MATERIAL FOR THIS EXERCISE:
<<<<

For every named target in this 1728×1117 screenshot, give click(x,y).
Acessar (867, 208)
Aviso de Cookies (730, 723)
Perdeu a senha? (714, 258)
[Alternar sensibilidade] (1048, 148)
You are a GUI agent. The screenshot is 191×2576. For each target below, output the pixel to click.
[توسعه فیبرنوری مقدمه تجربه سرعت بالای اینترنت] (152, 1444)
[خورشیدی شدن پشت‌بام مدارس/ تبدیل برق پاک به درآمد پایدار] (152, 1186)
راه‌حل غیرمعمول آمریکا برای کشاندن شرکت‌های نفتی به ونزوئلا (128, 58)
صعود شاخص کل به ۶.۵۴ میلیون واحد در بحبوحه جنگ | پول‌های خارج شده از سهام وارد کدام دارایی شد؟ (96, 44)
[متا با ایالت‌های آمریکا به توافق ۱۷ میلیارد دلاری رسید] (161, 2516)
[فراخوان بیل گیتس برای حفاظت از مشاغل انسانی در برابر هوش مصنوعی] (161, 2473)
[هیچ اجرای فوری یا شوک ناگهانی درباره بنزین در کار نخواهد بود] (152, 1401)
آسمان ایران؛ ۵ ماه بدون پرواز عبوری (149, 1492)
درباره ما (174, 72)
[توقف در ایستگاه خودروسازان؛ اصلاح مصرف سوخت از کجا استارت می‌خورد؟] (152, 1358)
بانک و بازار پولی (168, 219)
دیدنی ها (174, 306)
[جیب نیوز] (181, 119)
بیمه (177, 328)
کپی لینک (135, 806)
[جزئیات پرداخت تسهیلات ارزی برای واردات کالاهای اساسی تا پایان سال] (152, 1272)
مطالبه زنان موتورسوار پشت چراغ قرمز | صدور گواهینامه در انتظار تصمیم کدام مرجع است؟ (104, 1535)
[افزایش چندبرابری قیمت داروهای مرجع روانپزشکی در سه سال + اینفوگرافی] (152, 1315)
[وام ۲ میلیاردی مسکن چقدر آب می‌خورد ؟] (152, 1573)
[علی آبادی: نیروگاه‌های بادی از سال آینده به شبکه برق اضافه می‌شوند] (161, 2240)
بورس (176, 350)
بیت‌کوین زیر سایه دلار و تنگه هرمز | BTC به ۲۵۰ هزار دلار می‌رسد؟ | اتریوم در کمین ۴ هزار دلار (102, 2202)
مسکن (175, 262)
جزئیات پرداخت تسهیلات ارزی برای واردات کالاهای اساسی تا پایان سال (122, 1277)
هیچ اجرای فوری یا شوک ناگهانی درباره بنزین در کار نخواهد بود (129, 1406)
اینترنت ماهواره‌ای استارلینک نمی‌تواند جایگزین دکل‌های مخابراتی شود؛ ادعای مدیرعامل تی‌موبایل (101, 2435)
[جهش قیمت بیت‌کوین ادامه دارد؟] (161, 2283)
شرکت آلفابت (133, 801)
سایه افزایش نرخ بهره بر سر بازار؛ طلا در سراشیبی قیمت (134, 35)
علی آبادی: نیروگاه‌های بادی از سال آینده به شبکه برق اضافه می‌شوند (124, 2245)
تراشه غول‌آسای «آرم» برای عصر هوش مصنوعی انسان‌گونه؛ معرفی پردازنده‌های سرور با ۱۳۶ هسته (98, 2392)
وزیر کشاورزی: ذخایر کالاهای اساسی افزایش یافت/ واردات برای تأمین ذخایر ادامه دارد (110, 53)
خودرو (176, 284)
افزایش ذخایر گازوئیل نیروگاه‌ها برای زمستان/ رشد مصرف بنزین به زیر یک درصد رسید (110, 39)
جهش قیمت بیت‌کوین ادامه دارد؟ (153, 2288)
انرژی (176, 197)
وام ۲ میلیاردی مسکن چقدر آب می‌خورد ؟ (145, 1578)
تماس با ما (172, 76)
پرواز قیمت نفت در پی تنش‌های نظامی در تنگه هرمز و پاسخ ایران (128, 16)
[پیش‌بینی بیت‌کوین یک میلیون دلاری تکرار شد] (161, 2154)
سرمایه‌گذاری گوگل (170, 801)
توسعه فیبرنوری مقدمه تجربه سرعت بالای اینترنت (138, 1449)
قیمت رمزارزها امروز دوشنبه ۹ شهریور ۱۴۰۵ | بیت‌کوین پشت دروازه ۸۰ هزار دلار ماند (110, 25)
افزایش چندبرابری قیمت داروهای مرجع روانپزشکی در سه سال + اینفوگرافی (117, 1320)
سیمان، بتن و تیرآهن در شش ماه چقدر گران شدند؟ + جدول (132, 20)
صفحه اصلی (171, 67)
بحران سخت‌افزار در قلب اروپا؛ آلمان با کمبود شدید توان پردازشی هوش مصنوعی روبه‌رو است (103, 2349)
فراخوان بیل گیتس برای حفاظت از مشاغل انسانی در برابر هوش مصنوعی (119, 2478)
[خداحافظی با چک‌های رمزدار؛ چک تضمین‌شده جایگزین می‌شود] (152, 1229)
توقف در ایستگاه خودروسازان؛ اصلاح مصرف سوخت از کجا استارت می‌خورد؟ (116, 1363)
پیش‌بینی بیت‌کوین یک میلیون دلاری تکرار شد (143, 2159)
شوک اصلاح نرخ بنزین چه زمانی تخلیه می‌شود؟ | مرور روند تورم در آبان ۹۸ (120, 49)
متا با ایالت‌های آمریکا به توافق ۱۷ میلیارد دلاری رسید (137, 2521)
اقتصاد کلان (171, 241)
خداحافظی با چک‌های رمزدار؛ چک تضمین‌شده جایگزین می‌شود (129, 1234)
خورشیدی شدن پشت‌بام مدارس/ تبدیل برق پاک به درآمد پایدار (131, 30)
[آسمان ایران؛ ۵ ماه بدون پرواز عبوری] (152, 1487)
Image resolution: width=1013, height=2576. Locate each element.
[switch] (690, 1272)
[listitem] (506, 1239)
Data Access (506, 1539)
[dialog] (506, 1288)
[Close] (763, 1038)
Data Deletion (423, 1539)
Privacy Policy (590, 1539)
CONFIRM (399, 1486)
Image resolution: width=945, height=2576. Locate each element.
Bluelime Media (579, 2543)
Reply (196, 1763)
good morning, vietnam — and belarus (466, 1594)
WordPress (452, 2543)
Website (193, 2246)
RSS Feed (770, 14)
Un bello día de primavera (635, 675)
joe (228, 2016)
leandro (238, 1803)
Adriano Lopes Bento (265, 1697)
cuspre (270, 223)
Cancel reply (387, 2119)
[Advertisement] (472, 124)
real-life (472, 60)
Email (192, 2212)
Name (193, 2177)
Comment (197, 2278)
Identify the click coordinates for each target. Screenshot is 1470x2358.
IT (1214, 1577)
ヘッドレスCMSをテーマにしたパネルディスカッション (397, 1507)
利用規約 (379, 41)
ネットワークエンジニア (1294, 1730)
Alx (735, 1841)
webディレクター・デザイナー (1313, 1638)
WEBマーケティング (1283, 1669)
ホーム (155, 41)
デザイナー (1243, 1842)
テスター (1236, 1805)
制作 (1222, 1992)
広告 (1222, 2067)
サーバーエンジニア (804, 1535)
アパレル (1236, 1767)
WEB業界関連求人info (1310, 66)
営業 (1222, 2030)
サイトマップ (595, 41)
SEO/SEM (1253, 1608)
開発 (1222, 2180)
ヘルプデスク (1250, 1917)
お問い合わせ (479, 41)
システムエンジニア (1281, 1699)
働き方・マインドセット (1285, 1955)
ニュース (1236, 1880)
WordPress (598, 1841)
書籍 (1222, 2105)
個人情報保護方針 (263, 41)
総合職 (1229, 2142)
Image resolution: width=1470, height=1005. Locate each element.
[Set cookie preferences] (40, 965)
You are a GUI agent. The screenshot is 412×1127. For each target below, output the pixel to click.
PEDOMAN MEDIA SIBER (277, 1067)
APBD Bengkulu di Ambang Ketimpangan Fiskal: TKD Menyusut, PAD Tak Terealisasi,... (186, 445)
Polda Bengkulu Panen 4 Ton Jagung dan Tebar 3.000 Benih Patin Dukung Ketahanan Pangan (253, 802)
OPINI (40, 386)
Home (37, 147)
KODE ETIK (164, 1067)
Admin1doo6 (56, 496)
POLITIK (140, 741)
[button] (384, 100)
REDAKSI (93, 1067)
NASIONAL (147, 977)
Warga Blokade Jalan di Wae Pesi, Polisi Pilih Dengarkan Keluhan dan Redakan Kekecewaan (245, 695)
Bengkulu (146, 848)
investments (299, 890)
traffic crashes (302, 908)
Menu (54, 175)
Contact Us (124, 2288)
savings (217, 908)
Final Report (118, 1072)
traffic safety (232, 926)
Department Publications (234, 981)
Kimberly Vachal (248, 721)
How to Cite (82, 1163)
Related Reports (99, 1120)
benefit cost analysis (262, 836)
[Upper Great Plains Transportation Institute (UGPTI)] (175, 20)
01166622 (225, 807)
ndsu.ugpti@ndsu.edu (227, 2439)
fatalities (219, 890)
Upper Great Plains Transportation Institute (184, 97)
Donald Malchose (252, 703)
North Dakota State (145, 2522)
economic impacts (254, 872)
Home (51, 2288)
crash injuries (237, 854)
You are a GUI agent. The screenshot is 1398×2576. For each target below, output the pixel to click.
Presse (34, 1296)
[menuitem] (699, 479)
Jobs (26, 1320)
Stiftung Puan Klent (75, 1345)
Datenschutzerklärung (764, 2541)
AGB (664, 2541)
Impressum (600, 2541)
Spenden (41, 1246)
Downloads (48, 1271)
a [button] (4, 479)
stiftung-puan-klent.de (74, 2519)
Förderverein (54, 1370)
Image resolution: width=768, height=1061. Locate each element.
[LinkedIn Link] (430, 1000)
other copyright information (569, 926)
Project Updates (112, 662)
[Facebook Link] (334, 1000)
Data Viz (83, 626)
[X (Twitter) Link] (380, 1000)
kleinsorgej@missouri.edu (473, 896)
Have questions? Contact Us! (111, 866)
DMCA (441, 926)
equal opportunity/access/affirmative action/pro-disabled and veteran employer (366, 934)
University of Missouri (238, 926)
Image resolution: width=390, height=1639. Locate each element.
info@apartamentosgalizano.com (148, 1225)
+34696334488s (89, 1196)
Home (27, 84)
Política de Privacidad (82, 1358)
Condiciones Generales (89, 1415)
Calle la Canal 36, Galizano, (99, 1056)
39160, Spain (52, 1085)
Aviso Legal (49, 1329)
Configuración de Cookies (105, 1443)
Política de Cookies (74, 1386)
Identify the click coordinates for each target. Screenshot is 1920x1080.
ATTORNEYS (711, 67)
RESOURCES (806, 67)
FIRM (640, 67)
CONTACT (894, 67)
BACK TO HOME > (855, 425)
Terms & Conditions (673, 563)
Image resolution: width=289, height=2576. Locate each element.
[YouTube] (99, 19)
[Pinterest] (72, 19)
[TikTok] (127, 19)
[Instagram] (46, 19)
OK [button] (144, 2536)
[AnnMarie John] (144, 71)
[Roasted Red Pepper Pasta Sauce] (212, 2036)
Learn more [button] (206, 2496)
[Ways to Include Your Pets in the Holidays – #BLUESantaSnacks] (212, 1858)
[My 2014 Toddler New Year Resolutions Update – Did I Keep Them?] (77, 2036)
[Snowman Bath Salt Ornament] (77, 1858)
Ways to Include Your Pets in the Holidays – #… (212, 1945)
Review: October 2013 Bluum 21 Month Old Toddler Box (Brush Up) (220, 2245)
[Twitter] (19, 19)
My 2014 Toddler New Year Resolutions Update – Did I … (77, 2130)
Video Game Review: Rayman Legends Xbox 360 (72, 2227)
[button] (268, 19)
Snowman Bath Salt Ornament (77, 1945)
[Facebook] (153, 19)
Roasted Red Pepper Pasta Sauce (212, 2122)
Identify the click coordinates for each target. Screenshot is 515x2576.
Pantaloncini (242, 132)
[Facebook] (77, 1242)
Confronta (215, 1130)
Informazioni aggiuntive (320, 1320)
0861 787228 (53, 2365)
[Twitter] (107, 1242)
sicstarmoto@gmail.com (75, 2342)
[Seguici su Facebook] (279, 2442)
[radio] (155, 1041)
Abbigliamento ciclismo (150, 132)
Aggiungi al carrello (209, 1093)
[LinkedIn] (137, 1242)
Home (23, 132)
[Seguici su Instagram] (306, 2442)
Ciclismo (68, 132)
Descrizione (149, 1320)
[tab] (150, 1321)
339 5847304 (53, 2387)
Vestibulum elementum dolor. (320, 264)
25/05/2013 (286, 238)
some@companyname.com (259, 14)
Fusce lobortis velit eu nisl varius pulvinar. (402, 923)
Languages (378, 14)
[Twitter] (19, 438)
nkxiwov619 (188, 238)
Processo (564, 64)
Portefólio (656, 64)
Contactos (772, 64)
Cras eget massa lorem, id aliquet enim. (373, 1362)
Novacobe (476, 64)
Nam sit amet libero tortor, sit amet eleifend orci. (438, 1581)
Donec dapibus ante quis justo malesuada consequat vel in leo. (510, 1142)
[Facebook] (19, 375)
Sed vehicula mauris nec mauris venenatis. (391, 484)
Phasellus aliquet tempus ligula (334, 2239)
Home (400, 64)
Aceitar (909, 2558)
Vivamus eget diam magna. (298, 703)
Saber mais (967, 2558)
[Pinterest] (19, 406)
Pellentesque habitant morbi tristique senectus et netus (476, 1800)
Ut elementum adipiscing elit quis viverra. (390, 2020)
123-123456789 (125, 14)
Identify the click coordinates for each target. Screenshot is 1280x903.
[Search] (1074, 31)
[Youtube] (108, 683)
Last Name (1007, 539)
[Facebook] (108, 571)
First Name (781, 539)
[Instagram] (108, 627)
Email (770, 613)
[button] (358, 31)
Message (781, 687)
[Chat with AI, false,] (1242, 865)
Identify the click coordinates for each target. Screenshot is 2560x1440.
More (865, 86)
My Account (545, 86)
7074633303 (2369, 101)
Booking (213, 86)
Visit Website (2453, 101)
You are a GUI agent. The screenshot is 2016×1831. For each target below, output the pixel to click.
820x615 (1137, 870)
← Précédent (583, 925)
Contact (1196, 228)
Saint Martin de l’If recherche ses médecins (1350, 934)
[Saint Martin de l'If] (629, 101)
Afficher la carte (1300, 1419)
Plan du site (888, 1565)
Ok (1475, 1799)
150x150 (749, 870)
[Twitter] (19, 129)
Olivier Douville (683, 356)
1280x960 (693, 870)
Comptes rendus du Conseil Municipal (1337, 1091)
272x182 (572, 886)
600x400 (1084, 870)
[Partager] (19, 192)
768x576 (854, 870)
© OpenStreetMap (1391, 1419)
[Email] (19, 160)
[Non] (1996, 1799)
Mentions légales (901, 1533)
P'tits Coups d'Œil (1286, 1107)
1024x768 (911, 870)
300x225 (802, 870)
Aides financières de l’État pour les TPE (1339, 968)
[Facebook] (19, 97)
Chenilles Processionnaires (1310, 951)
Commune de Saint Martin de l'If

>>>>

WHAT TO WORK ON: An exact copy of the lines above, from the one containing "بورس (176, 350)" down to the one containing "پایدار (131, 30)" and including both, is the whole answer; retype it and nothing else.

YOUR SOLUTION:
بورس (176, 350)
بیت‌کوین زیر سایه دلار و تنگه هرمز | BTC به ۲۵۰ هزار دلار می‌رسد؟ | اتریوم در کمین ۴ هزار دلار (102, 2202)
مسکن (175, 262)
جزئیات پرداخت تسهیلات ارزی برای واردات کالاهای اساسی تا پایان سال (122, 1277)
هیچ اجرای فوری یا شوک ناگهانی درباره بنزین در کار نخواهد بود (129, 1406)
اینترنت ماهواره‌ای استارلینک نمی‌تواند جایگزین دکل‌های مخابراتی شود؛ ادعای مدیرعامل تی‌موبایل (101, 2435)
[جهش قیمت بیت‌کوین ادامه دارد؟] (161, 2283)
شرکت آلفابت (133, 801)
سایه افزایش نرخ بهره بر سر بازار؛ طلا در سراشیبی قیمت (134, 35)
علی آبادی: نیروگاه‌های بادی از سال آینده به شبکه برق اضافه می‌شوند (124, 2245)
تراشه غول‌آسای «آرم» برای عصر هوش مصنوعی انسان‌گونه؛ معرفی پردازنده‌های سرور با ۱۳۶ هسته (98, 2392)
وزیر کشاورزی: ذخایر کالاهای اساسی افزایش یافت/ واردات برای تأمین ذخایر ادامه دارد (110, 53)
خودرو (176, 284)
افزایش ذخایر گازوئیل نیروگاه‌ها برای زمستان/ رشد مصرف بنزین به زیر یک درصد رسید (110, 39)
جهش قیمت بیت‌کوین ادامه دارد؟ (153, 2288)
انرژی (176, 197)
وام ۲ میلیاردی مسکن چقدر آب می‌خورد ؟ (145, 1578)
تماس با ما (172, 76)
پرواز قیمت نفت در پی تنش‌های نظامی در تنگه هرمز و پاسخ ایران (128, 16)
[پیش‌بینی بیت‌کوین یک میلیون دلاری تکرار شد] (161, 2154)
سرمایه‌گذاری گوگل (170, 801)
توسعه فیبرنوری مقدمه تجربه سرعت بالای اینترنت (138, 1449)
قیمت رمزارزها امروز دوشنبه ۹ شهریور ۱۴۰۵ | بیت‌کوین پشت دروازه ۸۰ هزار دلار ماند (110, 25)
افزایش چندبرابری قیمت داروهای مرجع روانپزشکی در سه سال + اینفوگرافی (117, 1320)
سیمان، بتن و تیرآهن در شش ماه چقدر گران شدند؟ + جدول (132, 20)
صفحه اصلی (171, 67)
بحران سخت‌افزار در قلب اروپا؛ آلمان با کمبود شدید توان پردازشی هوش مصنوعی روبه‌رو است (103, 2349)
فراخوان بیل گیتس برای حفاظت از مشاغل انسانی در برابر هوش مصنوعی (119, 2478)
[خداحافظی با چک‌های رمزدار؛ چک تضمین‌شده جایگزین می‌شود] (152, 1229)
توقف در ایستگاه خودروسازان؛ اصلاح مصرف سوخت از کجا استارت می‌خورد؟ (116, 1363)
پیش‌بینی بیت‌کوین یک میلیون دلاری تکرار شد (143, 2159)
شوک اصلاح نرخ بنزین چه زمانی تخلیه می‌شود؟ | مرور روند تورم در آبان ۹۸ (120, 49)
متا با ایالت‌های آمریکا به توافق ۱۷ میلیارد دلاری رسید (137, 2521)
اقتصاد کلان (171, 241)
خداحافظی با چک‌های رمزدار؛ چک تضمین‌شده جایگزین می‌شود (129, 1234)
خورشیدی شدن پشت‌بام مدارس/ تبدیل برق پاک به درآمد پایدار (131, 30)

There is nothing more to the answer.